::: Supplied data

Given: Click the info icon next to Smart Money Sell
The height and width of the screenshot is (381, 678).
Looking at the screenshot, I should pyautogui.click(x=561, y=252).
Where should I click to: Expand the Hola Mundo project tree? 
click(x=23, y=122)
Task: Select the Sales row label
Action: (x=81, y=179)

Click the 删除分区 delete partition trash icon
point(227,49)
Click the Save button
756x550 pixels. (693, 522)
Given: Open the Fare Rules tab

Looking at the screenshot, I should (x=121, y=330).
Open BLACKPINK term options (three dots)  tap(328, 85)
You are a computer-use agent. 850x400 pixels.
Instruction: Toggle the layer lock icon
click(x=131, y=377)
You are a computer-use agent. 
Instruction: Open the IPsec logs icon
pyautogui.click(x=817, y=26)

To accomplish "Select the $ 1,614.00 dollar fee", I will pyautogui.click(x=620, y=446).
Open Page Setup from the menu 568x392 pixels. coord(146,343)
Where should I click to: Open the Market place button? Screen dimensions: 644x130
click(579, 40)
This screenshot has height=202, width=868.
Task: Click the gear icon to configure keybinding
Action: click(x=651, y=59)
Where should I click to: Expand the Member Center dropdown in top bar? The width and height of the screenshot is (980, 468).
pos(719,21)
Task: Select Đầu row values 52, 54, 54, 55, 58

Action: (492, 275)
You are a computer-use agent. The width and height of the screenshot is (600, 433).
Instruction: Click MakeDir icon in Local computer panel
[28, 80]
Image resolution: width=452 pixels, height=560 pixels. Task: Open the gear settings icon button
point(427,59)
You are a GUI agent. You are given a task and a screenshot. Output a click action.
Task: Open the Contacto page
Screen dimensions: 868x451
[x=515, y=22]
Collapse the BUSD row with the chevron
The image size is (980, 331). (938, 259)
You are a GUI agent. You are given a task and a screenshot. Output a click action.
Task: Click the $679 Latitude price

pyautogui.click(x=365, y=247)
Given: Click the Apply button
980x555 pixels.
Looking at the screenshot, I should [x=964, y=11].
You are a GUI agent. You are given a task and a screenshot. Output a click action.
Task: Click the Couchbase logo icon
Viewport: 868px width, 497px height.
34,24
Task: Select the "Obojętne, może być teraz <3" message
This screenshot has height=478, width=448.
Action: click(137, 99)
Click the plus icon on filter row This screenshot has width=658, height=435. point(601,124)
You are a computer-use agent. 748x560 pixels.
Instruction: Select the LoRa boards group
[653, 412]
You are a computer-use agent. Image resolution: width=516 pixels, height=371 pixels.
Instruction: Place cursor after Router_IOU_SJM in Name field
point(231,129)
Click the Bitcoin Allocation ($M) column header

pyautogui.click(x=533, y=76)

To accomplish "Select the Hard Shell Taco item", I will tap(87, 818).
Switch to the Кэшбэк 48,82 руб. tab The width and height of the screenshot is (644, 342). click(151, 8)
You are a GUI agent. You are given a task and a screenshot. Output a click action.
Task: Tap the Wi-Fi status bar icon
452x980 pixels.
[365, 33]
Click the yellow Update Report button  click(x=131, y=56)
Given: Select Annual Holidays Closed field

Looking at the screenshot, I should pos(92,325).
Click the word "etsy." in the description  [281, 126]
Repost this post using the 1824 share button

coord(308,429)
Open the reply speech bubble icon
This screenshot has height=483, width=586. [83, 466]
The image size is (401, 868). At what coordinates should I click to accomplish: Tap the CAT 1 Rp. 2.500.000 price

::::::

Problem description: Take the entries above and copy them out exactly.

Solved exercise:
Given: Click the info icon next to Smart Money Sell
The height and width of the screenshot is (381, 678).
Looking at the screenshot, I should pyautogui.click(x=561, y=252).
Where should I click to: Expand the Hola Mundo project tree? 
click(x=23, y=122)
Task: Select the Sales row label
Action: (x=81, y=179)

Click the 删除分区 delete partition trash icon
point(227,49)
Click the Save button
756x550 pixels. (693, 522)
Given: Open the Fare Rules tab

Looking at the screenshot, I should (x=121, y=330).
Open BLACKPINK term options (three dots)  tap(328, 85)
You are a computer-use agent. 850x400 pixels.
Instruction: Toggle the layer lock icon
click(x=131, y=377)
You are a computer-use agent. 
Instruction: Open the IPsec logs icon
pyautogui.click(x=817, y=26)

To accomplish "Select the $ 1,614.00 dollar fee", I will pyautogui.click(x=620, y=446).
Open Page Setup from the menu 568x392 pixels. coord(146,343)
Where should I click to: Open the Market place button? Screen dimensions: 644x130
click(579, 40)
This screenshot has height=202, width=868.
Task: Click the gear icon to configure keybinding
Action: click(x=651, y=59)
Where should I click to: Expand the Member Center dropdown in top bar? The width and height of the screenshot is (980, 468).
pos(719,21)
Task: Select Đầu row values 52, 54, 54, 55, 58

Action: (492, 275)
You are a computer-use agent. The width and height of the screenshot is (600, 433).
Instruction: Click MakeDir icon in Local computer panel
[28, 80]
Image resolution: width=452 pixels, height=560 pixels. Task: Open the gear settings icon button
point(427,59)
You are a GUI agent. You are given a task and a screenshot. Output a click action.
Task: Open the Contacto page
Screen dimensions: 868x451
[x=515, y=22]
Collapse the BUSD row with the chevron
The image size is (980, 331). (938, 259)
You are a GUI agent. You are given a task and a screenshot. Output a click action.
Task: Click the $679 Latitude price

pyautogui.click(x=365, y=247)
Given: Click the Apply button
980x555 pixels.
Looking at the screenshot, I should [x=964, y=11].
You are a GUI agent. You are given a task and a screenshot. Output a click action.
Task: Click the Couchbase logo icon
Viewport: 868px width, 497px height.
34,24
Task: Select the "Obojętne, może być teraz <3" message
This screenshot has height=478, width=448.
Action: click(137, 99)
Click the plus icon on filter row This screenshot has width=658, height=435. point(601,124)
You are a computer-use agent. 748x560 pixels.
Instruction: Select the LoRa boards group
[653, 412]
You are a computer-use agent. Image resolution: width=516 pixels, height=371 pixels.
Instruction: Place cursor after Router_IOU_SJM in Name field
point(231,129)
Click the Bitcoin Allocation ($M) column header

pyautogui.click(x=533, y=76)

To accomplish "Select the Hard Shell Taco item", I will tap(87, 818).
Switch to the Кэшбэк 48,82 руб. tab The width and height of the screenshot is (644, 342). click(151, 8)
You are a GUI agent. You are given a task and a screenshot. Output a click action.
Task: Tap the Wi-Fi status bar icon
452x980 pixels.
[365, 33]
Click the yellow Update Report button  click(x=131, y=56)
Given: Select Annual Holidays Closed field

Looking at the screenshot, I should pos(92,325).
Click the word "etsy." in the description  [281, 126]
Repost this post using the 1824 share button

coord(308,429)
Open the reply speech bubble icon
This screenshot has height=483, width=586. [83, 466]
The image size is (401, 868). At what coordinates should I click to accomplish: Tap the CAT 1 Rp. 2.500.000 price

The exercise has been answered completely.